## BEGIN SOURCE PASSAGE

Sunday, July 1, 2012

Breeding Black-billed Cuckoos in coastal Carolina

Black-billed Cuckoos are tough to see anywhere.  Even in the mountains of North Carolina, where they breed, there is no reliable method for tracking them down.  They vocalize sporadically and spend most of their time perched in dense vegetation scanning their surroundings for caterpillars or large insects.

Until a few days ago Black-billed Cuckoos were known only as rare migrants in the eastern part of the state, with the most recent breeding record a specimen collected from Bertie County in May, 1896.  Observations made by John Fussell (who wrote the book on birding coastal NC) of birds singing in the Croatan National Forest and in nearby North River Farm seemed to suggest the potential for breeding, but this needed to be confirmed.

And since I also needed this bird for my life list (I had heard one in Vermont five years ago during a softball game), I woke up early and went out with Fussell himself on June 28 to Catfish Lake Road in the Croatan to some spots where he had heard cuckoos coo-coo-coo-ing 10 days prior.
Black-billed Cuckoo habitat? - Catfish Lake rd., Croatan National Forest
At first we heard no cuckoos of any kind.  John said that when he has heard Black-billed Cuckoos singing in June, they usually stop by the beginning of July.  And after a fruitless three hours, I was ready to accept the null hypothesis: that these cuckoos were just late migrants.  After all Black-billed Cuckoos are weird birds that often defy conventional bird wisdom: they shed their stomach linings to expel caterpillar spines; their young leave the nest faster than any other bird (17 days from egg lay to fledge); and they are just so cryptic and elusive.  Perhaps they could migrate through coastal areas on occasion in late June with the intent to breed later in July at some caterpillar hotspot somewhere else?

## END SOURCE PASSAGE
## BEGIN SUPPLIED INFORMATION

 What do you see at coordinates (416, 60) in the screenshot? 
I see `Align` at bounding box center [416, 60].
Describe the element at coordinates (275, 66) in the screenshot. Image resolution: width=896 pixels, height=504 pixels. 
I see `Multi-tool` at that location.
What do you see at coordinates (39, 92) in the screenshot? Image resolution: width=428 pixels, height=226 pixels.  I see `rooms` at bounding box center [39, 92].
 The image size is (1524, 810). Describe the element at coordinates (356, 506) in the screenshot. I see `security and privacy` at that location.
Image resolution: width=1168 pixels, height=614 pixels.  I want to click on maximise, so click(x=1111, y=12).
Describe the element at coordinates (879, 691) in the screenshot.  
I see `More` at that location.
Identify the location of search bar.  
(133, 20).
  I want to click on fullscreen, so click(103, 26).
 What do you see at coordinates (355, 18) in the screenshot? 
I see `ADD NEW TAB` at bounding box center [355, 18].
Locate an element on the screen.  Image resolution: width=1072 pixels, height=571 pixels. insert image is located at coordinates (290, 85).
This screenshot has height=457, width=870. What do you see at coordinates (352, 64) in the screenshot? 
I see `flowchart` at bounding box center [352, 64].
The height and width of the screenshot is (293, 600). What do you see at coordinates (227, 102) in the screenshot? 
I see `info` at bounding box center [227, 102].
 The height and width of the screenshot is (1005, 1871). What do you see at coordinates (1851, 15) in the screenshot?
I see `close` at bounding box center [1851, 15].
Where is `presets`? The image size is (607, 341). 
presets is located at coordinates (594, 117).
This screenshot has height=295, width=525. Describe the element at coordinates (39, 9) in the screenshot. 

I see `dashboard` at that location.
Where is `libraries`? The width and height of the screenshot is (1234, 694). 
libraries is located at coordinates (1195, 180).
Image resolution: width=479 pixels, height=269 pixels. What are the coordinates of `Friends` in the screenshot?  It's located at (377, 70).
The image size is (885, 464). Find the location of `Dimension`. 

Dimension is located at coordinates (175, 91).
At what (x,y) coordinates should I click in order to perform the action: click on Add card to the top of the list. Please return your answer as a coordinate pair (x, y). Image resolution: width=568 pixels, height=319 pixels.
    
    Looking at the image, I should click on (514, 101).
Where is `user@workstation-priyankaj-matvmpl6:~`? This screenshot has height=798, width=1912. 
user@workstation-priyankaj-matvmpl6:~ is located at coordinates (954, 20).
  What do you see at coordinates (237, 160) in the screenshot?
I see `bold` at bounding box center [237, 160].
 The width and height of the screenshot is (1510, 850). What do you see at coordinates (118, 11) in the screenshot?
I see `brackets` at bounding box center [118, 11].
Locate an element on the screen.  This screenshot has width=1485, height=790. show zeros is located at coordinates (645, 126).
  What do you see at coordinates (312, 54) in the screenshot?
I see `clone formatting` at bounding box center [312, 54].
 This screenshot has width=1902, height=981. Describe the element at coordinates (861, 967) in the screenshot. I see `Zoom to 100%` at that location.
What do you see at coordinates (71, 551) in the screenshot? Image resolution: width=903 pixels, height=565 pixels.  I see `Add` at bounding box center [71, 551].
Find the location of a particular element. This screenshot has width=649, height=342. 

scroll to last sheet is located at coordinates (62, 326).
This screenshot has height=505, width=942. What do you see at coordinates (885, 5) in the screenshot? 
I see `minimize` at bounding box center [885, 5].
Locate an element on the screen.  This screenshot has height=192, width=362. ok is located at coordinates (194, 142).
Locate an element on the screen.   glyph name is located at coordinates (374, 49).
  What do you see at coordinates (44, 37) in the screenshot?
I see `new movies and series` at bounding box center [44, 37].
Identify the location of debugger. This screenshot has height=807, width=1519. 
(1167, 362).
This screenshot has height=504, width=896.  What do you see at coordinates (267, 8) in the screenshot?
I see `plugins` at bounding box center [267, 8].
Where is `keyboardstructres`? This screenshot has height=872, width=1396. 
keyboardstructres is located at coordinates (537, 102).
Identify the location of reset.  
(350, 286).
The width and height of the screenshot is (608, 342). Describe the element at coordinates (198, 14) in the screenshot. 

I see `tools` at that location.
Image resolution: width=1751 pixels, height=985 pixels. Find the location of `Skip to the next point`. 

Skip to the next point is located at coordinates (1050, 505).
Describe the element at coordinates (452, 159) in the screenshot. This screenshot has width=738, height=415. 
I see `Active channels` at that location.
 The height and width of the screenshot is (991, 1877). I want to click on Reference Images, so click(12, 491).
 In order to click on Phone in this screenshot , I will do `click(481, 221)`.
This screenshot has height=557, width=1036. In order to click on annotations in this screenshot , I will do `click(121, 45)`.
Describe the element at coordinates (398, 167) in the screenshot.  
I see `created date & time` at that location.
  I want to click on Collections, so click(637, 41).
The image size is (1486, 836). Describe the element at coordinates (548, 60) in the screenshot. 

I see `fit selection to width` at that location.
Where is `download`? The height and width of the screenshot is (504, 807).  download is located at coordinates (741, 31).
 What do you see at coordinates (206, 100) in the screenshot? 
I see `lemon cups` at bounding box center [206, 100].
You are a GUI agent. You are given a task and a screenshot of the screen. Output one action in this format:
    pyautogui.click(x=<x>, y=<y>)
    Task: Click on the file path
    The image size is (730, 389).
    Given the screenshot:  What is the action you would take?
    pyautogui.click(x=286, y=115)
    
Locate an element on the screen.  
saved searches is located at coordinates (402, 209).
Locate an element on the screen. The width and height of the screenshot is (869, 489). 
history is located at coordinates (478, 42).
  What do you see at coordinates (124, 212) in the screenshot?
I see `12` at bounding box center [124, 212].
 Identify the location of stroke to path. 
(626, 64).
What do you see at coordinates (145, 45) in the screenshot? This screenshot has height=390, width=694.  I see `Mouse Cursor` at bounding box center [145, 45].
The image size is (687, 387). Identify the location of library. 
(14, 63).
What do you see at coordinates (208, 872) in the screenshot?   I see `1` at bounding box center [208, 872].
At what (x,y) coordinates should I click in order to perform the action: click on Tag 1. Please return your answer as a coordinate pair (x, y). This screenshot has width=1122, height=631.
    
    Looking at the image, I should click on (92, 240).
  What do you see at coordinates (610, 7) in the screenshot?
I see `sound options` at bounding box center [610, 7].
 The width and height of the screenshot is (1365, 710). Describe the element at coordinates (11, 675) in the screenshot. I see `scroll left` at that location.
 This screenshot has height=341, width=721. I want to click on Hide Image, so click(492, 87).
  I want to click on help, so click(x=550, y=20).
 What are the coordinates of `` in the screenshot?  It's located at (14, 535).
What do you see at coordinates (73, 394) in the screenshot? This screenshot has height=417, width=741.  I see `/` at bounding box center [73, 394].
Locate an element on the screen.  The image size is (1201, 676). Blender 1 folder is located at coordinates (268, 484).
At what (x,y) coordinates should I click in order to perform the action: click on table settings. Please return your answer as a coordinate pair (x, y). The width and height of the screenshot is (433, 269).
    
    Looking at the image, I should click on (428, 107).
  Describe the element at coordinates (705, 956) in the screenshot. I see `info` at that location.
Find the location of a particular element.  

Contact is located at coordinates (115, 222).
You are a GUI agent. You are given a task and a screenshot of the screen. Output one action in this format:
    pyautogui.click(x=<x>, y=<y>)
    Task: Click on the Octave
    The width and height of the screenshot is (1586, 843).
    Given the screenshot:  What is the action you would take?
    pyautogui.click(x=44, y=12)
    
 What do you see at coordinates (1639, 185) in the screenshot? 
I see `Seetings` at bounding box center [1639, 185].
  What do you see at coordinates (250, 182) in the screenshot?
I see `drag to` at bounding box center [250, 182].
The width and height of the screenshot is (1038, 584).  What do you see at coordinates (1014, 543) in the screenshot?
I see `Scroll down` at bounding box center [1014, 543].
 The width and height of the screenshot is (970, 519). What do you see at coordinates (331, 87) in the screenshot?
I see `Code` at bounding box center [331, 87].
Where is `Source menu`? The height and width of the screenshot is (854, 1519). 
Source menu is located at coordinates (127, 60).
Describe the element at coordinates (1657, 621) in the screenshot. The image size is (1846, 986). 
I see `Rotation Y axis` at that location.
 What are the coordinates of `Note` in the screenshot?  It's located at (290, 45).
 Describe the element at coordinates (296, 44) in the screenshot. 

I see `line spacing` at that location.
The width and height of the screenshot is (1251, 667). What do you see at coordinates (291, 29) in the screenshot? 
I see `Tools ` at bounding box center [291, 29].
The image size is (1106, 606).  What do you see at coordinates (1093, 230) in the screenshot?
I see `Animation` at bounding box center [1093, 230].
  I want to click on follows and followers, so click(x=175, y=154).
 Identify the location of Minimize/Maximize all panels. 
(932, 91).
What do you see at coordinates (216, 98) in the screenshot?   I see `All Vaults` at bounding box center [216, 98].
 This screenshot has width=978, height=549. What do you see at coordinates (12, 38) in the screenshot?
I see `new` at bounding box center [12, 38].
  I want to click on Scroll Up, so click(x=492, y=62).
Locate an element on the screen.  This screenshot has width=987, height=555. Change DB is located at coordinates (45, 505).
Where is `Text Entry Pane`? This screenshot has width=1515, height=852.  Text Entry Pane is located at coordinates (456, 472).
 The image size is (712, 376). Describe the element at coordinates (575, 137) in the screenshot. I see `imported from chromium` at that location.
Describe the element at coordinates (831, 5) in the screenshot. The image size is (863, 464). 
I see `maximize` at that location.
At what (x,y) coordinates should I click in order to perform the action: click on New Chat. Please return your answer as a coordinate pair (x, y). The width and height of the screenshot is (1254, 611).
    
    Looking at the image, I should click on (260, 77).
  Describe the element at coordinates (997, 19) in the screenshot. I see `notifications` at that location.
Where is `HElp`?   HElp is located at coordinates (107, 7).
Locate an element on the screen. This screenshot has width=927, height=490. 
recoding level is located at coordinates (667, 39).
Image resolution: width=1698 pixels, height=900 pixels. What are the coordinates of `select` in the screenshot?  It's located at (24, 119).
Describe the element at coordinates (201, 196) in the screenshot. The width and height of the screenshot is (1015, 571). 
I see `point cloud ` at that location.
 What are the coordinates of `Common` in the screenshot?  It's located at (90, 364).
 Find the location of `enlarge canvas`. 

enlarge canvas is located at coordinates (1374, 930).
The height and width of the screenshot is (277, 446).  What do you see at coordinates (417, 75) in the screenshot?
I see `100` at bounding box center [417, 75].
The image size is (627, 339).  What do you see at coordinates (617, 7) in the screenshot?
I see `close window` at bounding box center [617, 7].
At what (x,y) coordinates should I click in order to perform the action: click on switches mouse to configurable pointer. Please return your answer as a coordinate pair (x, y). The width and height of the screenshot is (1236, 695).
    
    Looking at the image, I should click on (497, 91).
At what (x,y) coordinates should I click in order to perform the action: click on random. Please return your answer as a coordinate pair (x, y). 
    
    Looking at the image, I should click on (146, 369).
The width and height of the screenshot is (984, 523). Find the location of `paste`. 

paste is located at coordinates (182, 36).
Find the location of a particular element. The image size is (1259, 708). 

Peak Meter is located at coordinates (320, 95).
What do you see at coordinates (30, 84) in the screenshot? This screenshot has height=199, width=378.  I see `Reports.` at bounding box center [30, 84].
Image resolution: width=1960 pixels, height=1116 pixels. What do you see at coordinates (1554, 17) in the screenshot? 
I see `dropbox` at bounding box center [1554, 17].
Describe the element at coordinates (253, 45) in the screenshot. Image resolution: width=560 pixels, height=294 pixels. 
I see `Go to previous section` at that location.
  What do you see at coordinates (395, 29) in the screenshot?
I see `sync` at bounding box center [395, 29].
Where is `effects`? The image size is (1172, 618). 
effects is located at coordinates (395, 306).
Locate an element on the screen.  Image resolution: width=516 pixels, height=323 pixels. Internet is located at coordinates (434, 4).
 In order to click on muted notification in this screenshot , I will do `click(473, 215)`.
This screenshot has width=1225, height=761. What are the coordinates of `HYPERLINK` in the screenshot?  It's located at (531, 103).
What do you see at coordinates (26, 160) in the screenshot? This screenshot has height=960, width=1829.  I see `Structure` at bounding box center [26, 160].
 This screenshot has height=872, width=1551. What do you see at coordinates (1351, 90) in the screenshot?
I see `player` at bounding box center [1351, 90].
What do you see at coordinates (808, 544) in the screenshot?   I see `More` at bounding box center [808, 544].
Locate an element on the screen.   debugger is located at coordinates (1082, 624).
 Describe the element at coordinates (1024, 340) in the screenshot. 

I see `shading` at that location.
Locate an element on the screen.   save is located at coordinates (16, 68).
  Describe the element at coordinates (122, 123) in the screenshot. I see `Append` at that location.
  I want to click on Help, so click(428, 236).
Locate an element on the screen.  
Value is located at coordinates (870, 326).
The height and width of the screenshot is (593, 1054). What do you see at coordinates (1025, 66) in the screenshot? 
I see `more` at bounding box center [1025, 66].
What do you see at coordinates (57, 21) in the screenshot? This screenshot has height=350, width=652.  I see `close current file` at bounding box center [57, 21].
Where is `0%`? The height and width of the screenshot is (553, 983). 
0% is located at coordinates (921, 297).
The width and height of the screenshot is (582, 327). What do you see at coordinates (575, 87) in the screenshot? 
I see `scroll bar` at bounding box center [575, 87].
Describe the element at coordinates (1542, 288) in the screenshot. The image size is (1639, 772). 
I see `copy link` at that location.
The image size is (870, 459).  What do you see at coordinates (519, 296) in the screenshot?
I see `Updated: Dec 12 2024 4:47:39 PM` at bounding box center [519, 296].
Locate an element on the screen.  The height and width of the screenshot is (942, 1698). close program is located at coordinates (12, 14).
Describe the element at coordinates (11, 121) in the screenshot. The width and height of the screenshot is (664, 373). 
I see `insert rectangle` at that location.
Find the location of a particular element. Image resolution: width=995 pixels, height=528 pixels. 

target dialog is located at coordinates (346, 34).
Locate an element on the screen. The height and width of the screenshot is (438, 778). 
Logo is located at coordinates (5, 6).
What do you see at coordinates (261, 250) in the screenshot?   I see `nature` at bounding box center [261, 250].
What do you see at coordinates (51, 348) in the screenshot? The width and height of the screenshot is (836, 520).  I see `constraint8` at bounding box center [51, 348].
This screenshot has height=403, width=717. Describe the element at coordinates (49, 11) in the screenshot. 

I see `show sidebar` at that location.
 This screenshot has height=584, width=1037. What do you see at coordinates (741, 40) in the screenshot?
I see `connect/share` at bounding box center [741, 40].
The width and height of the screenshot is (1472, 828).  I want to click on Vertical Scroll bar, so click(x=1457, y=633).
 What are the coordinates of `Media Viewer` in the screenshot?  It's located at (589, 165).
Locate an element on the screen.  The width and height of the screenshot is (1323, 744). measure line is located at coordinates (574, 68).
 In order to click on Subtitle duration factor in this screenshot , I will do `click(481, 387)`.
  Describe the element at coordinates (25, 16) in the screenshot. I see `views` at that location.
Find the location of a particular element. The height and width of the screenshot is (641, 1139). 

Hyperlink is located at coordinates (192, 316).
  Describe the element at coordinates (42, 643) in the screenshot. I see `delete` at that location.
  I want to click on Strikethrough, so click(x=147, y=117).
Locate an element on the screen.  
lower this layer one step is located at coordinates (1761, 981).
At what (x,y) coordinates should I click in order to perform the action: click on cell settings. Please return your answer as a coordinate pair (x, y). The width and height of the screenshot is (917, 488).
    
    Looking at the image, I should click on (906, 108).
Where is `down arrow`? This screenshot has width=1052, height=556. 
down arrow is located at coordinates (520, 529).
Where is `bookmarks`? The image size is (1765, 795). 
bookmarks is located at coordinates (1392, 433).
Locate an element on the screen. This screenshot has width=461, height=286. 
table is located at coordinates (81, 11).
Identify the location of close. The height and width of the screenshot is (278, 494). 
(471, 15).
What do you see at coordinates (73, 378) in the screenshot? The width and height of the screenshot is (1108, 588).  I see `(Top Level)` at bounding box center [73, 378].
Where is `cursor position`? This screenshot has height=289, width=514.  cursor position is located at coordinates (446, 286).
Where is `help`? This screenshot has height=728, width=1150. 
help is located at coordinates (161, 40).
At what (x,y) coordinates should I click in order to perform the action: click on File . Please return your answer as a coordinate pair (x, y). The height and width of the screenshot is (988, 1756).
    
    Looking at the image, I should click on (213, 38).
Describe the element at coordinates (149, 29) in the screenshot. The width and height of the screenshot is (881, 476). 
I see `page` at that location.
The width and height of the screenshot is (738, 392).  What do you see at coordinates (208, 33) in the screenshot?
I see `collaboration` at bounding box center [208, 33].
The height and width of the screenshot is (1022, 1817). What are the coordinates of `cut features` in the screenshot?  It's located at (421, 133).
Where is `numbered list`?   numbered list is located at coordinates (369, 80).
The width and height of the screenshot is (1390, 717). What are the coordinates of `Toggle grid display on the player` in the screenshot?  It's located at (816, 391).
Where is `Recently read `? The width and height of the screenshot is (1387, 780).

## END SUPPLIED INFORMATION

» GIVEN TASK A
Do these statements agree with the cuckoo post? Answer yes or no for each, and quote the deciding words of the post verbatim.
(i) Before these recent findings, the most recent breeding record in the eastern part of the state was a specimen collected from Bertie County in May, 1896.
(ii) The outing to Catfish Lake Road took place on July 1.
(iii) Young Black-billed Cuckoos leave the nest 17 days after the egg is laid.
» GIVEN TASK B
Could you reproduce the part of the cuckoo post that runs from "Black-billed Cuckoos are tough" up to and including "to be confirmed.", word for word?

» CORRECT OUTPUT A
(i) Yes: "with the most recent breeding record a specimen collected from Bertie County in May, 1896"
(ii) No: "went out with Fussell himself on June 28 to Catfish Lake Road"
(iii) Yes: "17 days from egg lay to fledge"

» CORRECT OUTPUT B
Black-billed Cuckoos are tough to see anywhere.  Even in the mountains of North Carolina, where they breed, there is no reliable method for tracking them down.  They vocalize sporadically and spend most of their time perched in dense vegetation scanning their surroundings for caterpillars or large insects.

Until a few days ago Black-billed Cuckoos were known only as rare migrants in the eastern part of the state, with the most recent breeding record a specimen collected from Bertie County in May, 1896.  Observations made by John Fussell (who wrote the book on birding coastal NC) of birds singing in the Croatan National Forest and in nearby North River Farm seemed to suggest the potential for breeding, but this needed to be confirmed.